DETALLES DEL PROBLEMA =
Extrae sin cambios el tramo que va desde la línea que contiene "You are a computer-use" hasta la línea que contiene "Instruction: Open 搜索工具 filter options", ambas incluidas.

DATOS DE LA TAREA =
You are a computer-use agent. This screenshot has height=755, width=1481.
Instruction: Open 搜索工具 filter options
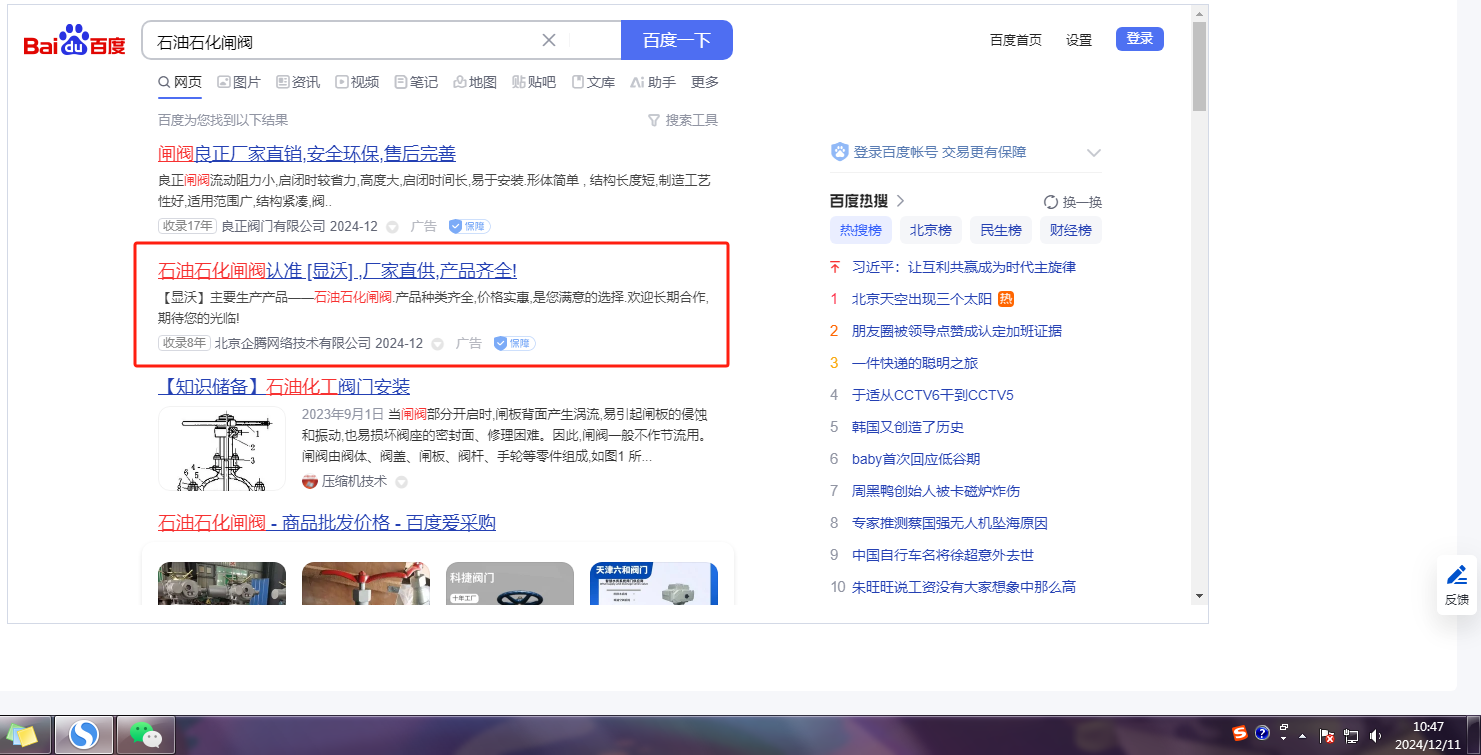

...

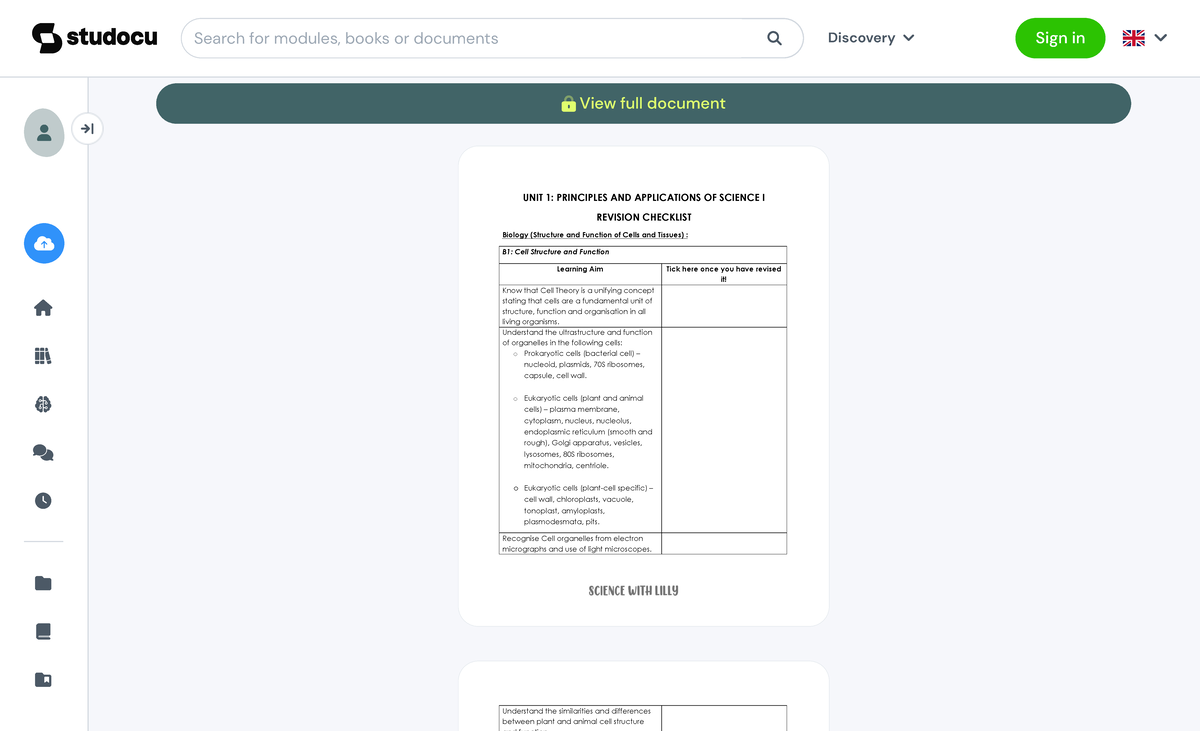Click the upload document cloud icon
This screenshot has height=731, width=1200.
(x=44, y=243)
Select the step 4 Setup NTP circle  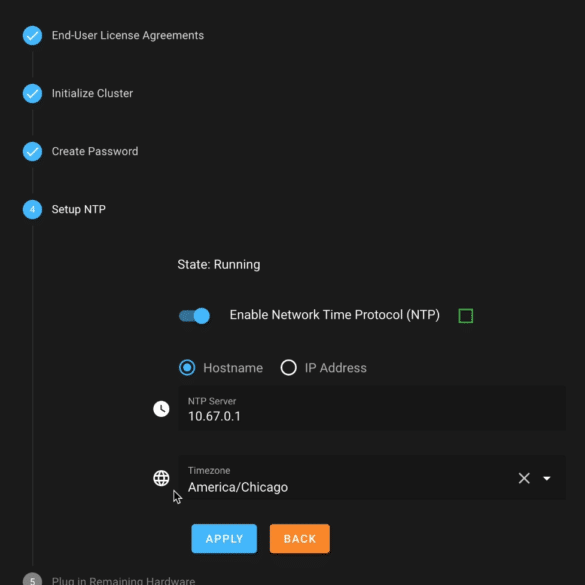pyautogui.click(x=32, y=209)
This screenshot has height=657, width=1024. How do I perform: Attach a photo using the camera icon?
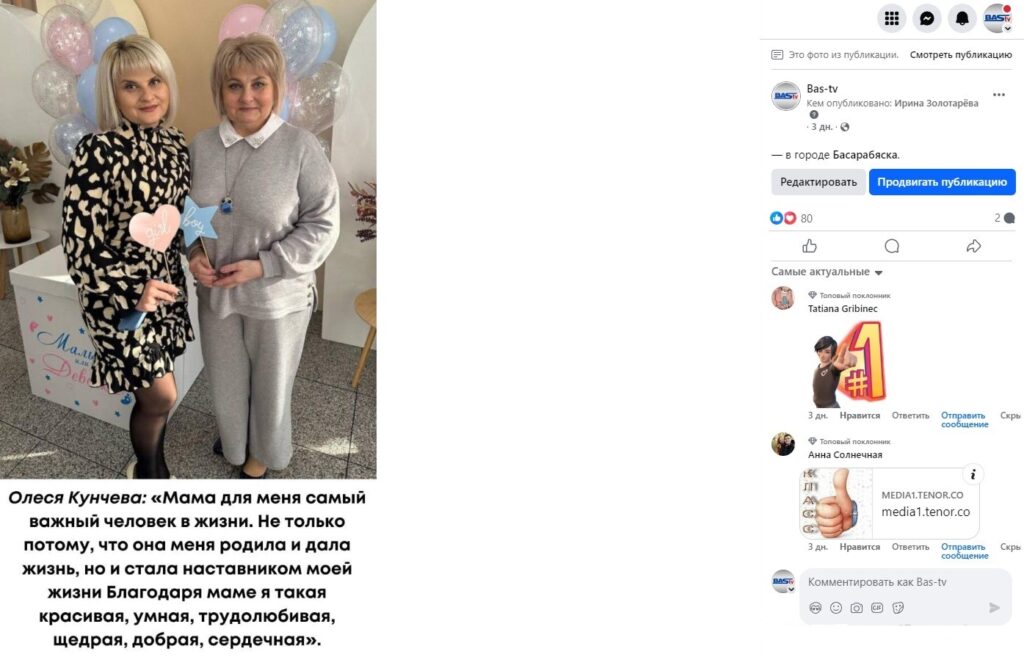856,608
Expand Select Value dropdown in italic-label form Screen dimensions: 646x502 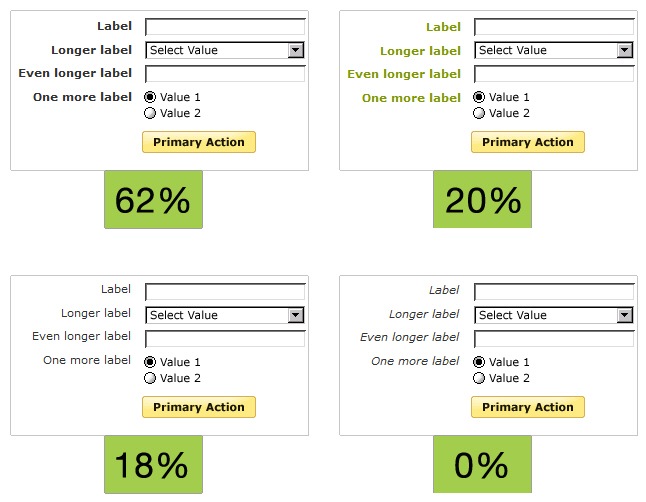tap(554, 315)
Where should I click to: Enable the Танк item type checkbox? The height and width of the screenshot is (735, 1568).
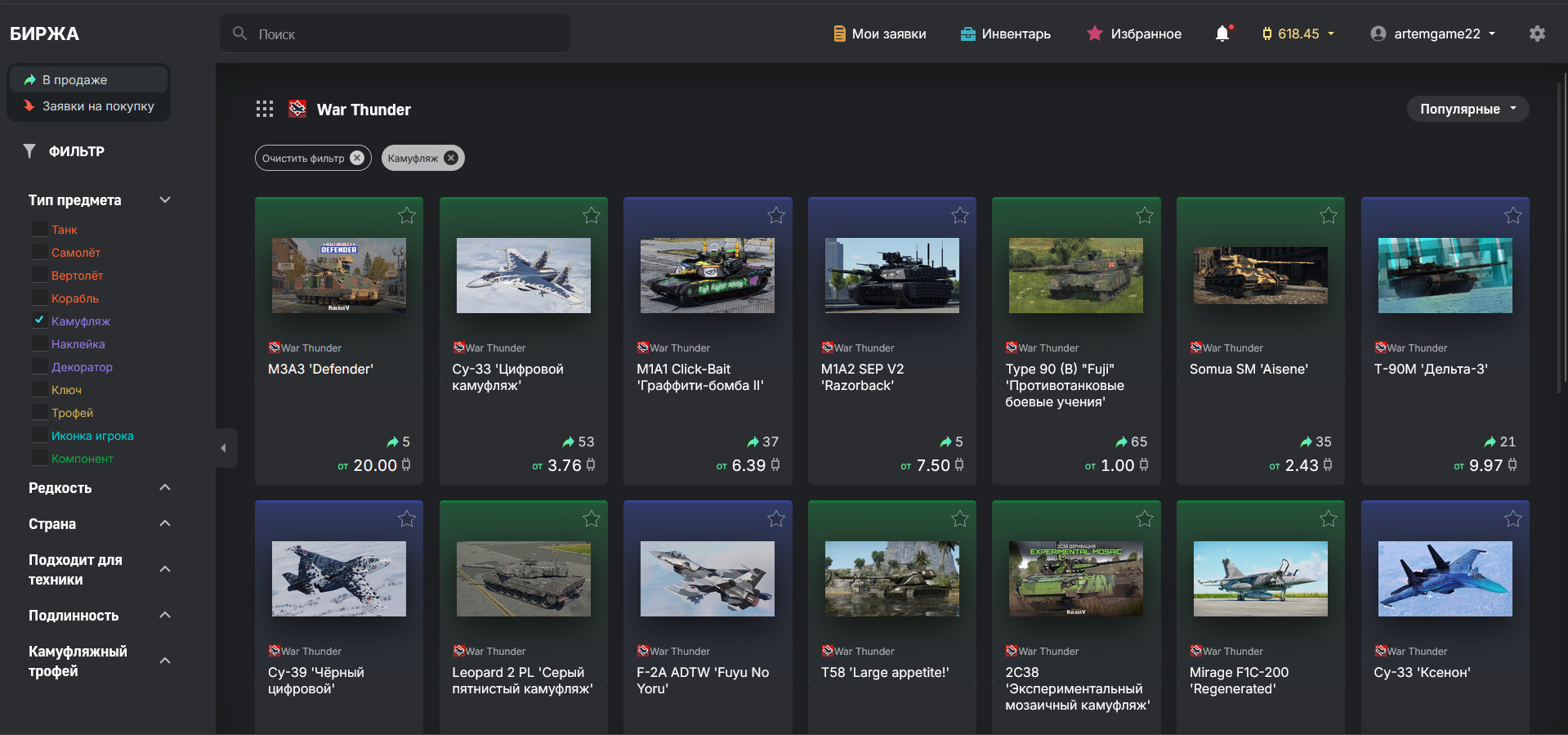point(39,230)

RESPUESTA AL PROBLEMA =
You are a computer-use agent. This screenshot has height=755, width=1481.
Instruction: Open 搜索工具 filter options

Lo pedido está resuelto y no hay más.